Here there are no gaps in the ties. After the 5th position, the next position is 6. This is what differentiates it from the RANK function.

NTILE(): This divides an ordered dataset into a specified number of approximately equal-sized groups or “tiles”. It assigns a group number to each row based on the specified number of tiles.

select
 productname,
 price,
 categoryid,
 ntile(4) over (partition by categoryid
order by
 price) as price_group
from
 products;

The NTILE(4) function divides the dataset into three groups. Each row is assigned a price_group based on its position within the ordered dataset. The rows with the lowest price are assigned to group 1, the third highest price group 2, second highest price to group 3, and the highest price group 4. If the number of rows is not evenly divisible by the number of groups, some groups may have one more row than others, but the difference in the number of rows between groups will be at most 1.

Aggregate Functions

They perform calculations across a window. They include sum, avg, min, max and count functions.

SUM(): This calculates the sum of values within a window.

AVG(): This calculates the average of values within a window.

MIN(): This displays the minimum value within a window.

MAX(): This displays the maximum value within a window.

COUNT(): This counts the number of rows within a window.

select
 productname,
 price,
 categoryid,
 sum(price) over (partition by categoryid
order by
 price) as total_category_price,
 avg(price) over (partition by categoryid
order by
 price) as average_category_price,
 count(price) over (partition by categoryid
order by
 price) as count_category_price,
 max(price) over (partition by categoryid
order by
 price) as max_category_price,
 min(price) over (partition by categoryid
order by
 price) as min_category_price
from
 products;

Value Functions

They access values from other rows within the window. They include lag, lead, first_value, last_value functions.

LAG(): This returns the value from a previous row.

The basic syntax of this Windows function

LAG(column_name, offset, default_value) OVER (ORDER BY order_expression)
  • column_name: The column whose value you want to retrieve from the previous row.

  • offset: Optional. Specifies the number of rows back from the current row to retrieve the value. Default is 1.

  • default_value: Optional.

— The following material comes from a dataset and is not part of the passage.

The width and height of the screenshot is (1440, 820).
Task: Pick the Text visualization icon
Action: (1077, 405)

Specifies a default value to return if the offset row does not exist. Default is NULL.

select productname, price,
lag(price,1,0)over(order by price)as prev_price
from
products;

LEAD(): It returns the value from a subsequent row. The basic structure is similar to the LAG function.

select productname, price,
lead (price,1,0)over(order by price)as next_price
FROM
products;

You could also use it to determine the difference in values.

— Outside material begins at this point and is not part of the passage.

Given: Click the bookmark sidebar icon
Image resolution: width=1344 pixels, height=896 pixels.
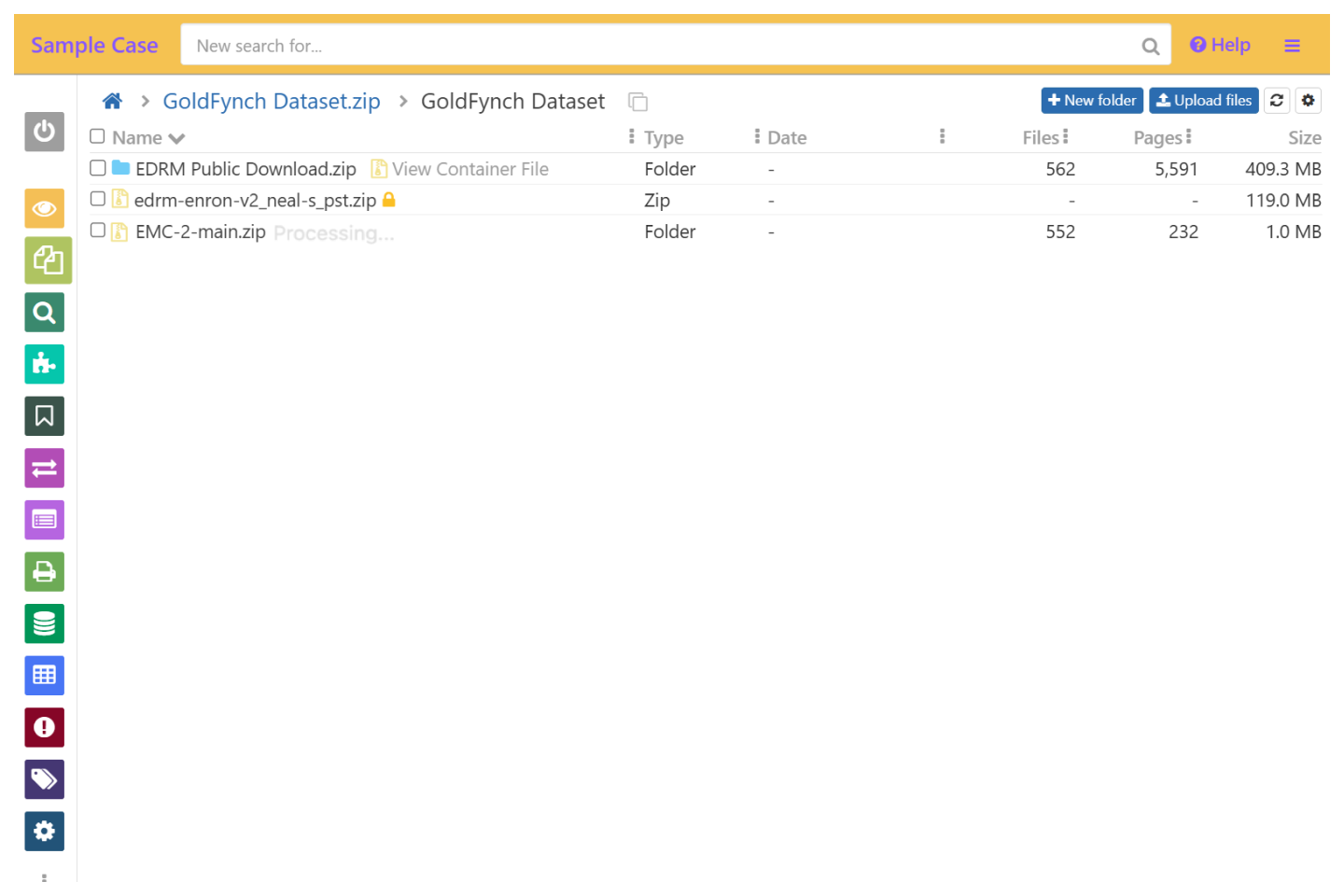Looking at the screenshot, I should coord(44,416).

select productname,price, price-
lag(price,1,0)over(order by price)as diffence_price
FROM
products;

FIRST_VALUE(): It returns the first value in an ordered partition.

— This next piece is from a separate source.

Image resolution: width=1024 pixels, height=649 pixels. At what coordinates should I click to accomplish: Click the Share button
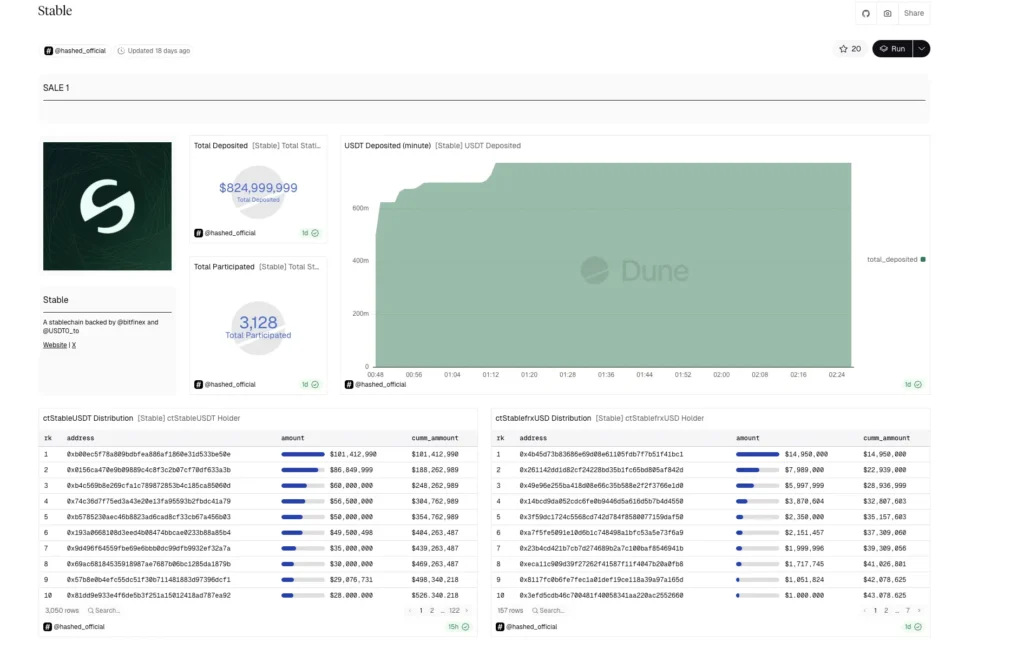tap(914, 13)
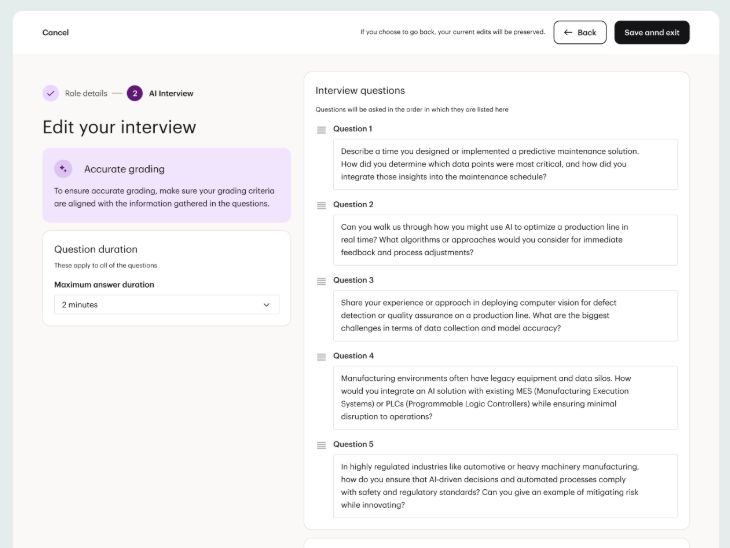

The basic syntax of this window function is

FIRST_VALUE(column) OVER (PARTITION BY column ORDER BY column)

column: The column from which to retrieve the value.

partition by: Optional clause to partition the dataset into groups based on one or more columns.

order by: Defines the order of rows within each partition.

select 
productname, price,categoryid , 
first_value(price)over(partition by categoryid  order by price)
from products;

In this example, you can see that the first value of each category id was displayed in the first_value column.

LAST_VALUE(): This returns the last value of the window function.

select 
productname, price,categoryid , 
last_value(price)over(partition by categoryid  order by price)
from products;

Conclusion

Window functions in SQL provide a robust and flexible way to perform data analysis on a set of rows, known as a window, within a query. They offer more than simple aggregations, enabling efficient and expressive calculation methods, and allowing for greater control over how these calculations are performed. With a variety of in-built functions like ranking, aggregate, and value functions, they provide the capability to perform tasks such as ranking rows, cumulative calculations, comparing values, and identifying gaps or outliers. By understanding and implementing these functions, you can enhance your data analysis and manipulation capabilities in SQL.